Tasks to perform
a - In the MOP setup text, what collects the output once the jobs are finished?
b - Write out the passage of the MOP setup text starting at "The contact string" and ending at "(1-2) GLOBUS_LOCATION value.".

Supplied text
# # # #
Setting Up a MOP Worker Site.


            Overview
            ========

            MOP is a system for distributing CMS production jobs. There is a MOP master site where jobs are
            defined by the CMS production scripts. The mop_submitter then distributes those jobs to remote
            sites through CondorG and Globus. When the jobs are finished, the output is collected by GDMP.

  
            Preparing remote sites for MOP jobs
            ===================================

            Remote site overview:

            In general, the remote site will need VDT installed on one or more machines and a Globus job
            manager for the local batch system.
           
            Accounts:

            MOP worker site should map cmsprod account from fnal.gov to one of its local user accounts.
           
            The contact string is:
            "/O=Grid/O=Globus/OU=fnal.gov/CN=CMS Production"

            Remote site summary:
           
            The following information needs to be conveyed to MOP Master site owner:

            --------------------------------------------------------------------------
            (1-1) stage-in job manager
            (1-2) GLOBUS_LOCATION value.
            (1-3) Shared directory for mop files if not home directory.

            (2-1) run job manager.
            (2-2) location of CMS DAR installation. NB: only the path needs to be provided. The DAR file(s)
            themselves can be installed through MOP.
# # # #
Data section
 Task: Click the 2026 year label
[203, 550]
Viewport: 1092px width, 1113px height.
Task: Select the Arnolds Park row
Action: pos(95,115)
# # # #
Outputs
a - GDMP collects the output.

b -
The contact string is:
            "/O=Grid/O=Globus/OU=fnal.gov/CN=CMS Production"

            Remote site summary:
           
            The following information needs to be conveyed to MOP Master site owner:

            --------------------------------------------------------------------------
            (1-1) stage-in job manager
            (1-2) GLOBUS_LOCATION value.